Страница 54 из 59
Судьи и присяжные печально известны своей жестокостью по отношению к женщинам-убийцам, к которым я, несомненно, принадлежу. Природа не терпит пустоты. А судьи ненавидят жестоких женщин. Зато сколько угодно все спускают с рук мужчинам, которые избивают до смерти своих жен и подруг. Нам трудно проявлять сострадание к женщинам, которые убивают своих мужей и бойфрендов, хотя у женщин на это гораздо больше причин. Культура отказывается видеть насилие, исходящее от женщин, а закон питает особое отвращение к жестоким дамам. Ничем не сдерживаемое насилие, высвобожденный гнев, воля к разрушению, потребность в исправлении — эти действия противоречат всему, что, как нам нравится думать, мы знаем о женской природе. И все же женщины не всегда были ангелами, а ангелы не всегда были доброжелательными существами, играющими на арфах в кронах деревьев. Нам нравится забывать, что мужчины приводят женщин в дом и ждут, что те начнут их благодарить. Неудивительно, почему женщины озлобляются.

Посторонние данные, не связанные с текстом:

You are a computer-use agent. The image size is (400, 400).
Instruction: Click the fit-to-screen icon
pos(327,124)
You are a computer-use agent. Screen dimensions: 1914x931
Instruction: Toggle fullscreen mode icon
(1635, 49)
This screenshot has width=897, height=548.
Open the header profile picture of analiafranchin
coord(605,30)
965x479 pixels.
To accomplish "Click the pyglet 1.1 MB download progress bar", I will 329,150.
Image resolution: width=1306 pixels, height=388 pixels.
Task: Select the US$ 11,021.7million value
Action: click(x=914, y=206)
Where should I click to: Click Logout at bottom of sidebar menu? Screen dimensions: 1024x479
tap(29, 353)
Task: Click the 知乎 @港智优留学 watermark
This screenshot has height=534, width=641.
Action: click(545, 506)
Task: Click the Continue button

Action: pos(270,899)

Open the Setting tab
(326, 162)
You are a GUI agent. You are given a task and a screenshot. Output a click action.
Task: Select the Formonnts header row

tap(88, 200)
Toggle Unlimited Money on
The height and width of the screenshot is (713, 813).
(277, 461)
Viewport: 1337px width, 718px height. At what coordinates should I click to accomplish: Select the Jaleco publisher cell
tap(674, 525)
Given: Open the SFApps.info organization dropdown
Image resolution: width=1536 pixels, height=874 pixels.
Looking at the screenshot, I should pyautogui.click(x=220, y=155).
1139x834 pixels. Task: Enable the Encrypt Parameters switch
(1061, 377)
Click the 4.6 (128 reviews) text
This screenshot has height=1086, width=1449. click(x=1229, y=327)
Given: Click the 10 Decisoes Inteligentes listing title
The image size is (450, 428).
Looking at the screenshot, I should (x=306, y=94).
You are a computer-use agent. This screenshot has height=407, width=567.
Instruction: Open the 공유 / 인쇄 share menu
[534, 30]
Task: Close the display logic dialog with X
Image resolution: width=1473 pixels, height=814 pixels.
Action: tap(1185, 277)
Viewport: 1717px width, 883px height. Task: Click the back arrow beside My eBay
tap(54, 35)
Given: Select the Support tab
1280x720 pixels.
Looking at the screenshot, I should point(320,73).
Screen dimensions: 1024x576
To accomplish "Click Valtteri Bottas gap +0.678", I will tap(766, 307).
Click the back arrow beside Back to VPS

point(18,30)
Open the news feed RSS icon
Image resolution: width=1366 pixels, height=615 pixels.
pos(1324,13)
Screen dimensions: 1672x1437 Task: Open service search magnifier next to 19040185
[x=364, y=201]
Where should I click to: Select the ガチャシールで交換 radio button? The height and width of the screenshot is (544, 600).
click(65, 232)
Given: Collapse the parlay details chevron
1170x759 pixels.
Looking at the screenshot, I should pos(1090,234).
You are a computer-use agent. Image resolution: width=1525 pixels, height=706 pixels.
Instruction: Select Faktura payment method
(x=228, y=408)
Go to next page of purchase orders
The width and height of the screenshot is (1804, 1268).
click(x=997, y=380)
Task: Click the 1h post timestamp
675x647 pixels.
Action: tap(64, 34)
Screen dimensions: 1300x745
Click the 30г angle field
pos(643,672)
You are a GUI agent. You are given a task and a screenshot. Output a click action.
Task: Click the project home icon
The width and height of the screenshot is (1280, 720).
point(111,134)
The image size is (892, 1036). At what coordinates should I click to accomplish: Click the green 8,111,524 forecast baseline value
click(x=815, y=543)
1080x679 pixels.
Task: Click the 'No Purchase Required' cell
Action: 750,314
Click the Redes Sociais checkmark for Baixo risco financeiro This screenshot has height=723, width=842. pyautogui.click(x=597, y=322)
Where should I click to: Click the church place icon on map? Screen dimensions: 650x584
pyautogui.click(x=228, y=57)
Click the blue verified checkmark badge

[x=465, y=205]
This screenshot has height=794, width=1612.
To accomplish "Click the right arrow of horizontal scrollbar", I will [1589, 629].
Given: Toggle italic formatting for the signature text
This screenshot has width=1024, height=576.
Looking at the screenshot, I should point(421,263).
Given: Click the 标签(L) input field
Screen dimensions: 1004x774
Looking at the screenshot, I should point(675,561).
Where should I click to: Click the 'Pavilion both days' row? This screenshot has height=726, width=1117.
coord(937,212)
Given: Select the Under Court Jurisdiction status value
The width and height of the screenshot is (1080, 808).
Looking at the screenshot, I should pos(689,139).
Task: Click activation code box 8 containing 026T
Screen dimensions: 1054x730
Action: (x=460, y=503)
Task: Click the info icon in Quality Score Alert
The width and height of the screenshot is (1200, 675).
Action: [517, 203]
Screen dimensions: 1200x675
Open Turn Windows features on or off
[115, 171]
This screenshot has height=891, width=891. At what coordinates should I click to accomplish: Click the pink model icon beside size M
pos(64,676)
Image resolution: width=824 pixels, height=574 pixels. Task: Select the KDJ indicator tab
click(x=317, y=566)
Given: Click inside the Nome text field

В итоге присяжные, состоящие из моих предполагаемых сверстников, признали меня виновной в убийстве первой степени, нападении первой степени и поджоге третьей степени. Меня приговорили к пожизненному заключению плюс двадцать лет. Я буду с нетерпением ждать испытательного срока примерно через десять лет после того, как умру. Меня уже спрашивали, и я отвечу еще раз: моей последней едой перед отъездом в Бедфорд-Хиллз стала утка. Не утиное конфи — это блюдо трагически испорчено. Это была жареная утка с Лонг-Айленда, целая, без излишеств, но все равно красивая, хрустящая и прекрасная. Она пела о полете и падении, о свободной жизни в воде, на суше и в воздухе. Скорее всего, тогда я ела утку последний раз в жизни. И это было вкусно.
18
Хот-дог
Мы говорим о любви так, будто она возникает непроизвольно. Мы проваливаемся в любовь, точно это нора, лужа или шахта лифта. Мы никогда сознательно не вступаем в любовь. Влюбляясь, мы теряем контроль, у нас кружится голова от силы ее притяжения, любовь не оставляет нам выбора. Сердце колотится от адреналина, потому что мы чувствуем опасность в любви. Мы вытесняем себя, теряем себя. Зато сайты знакомств и чаты, браки по договоренности и быстрые свидания, колонки советов и свидания вслепую — все они утверждают, будто любовь — это то, что мы можем воспитать, к чему мы стремимся и что находим. Но, попадая на минное поле, мы получаем все шансы взорваться. Гуляя по проселочной дороге, мы можем споткнуться. А если идем на свидание, имеем шанс влюбиться. Я утверждаю, что любовь не может быть одновременно несчастным случаем и преднамеренным актом, но, оказывается, все именно так. Этот вымысел необходим, такова природа этого оксюморона. Любовь — это ее собственный антоним, такой же острый, как тесак, которым расчленяют туши, только еще более опасный.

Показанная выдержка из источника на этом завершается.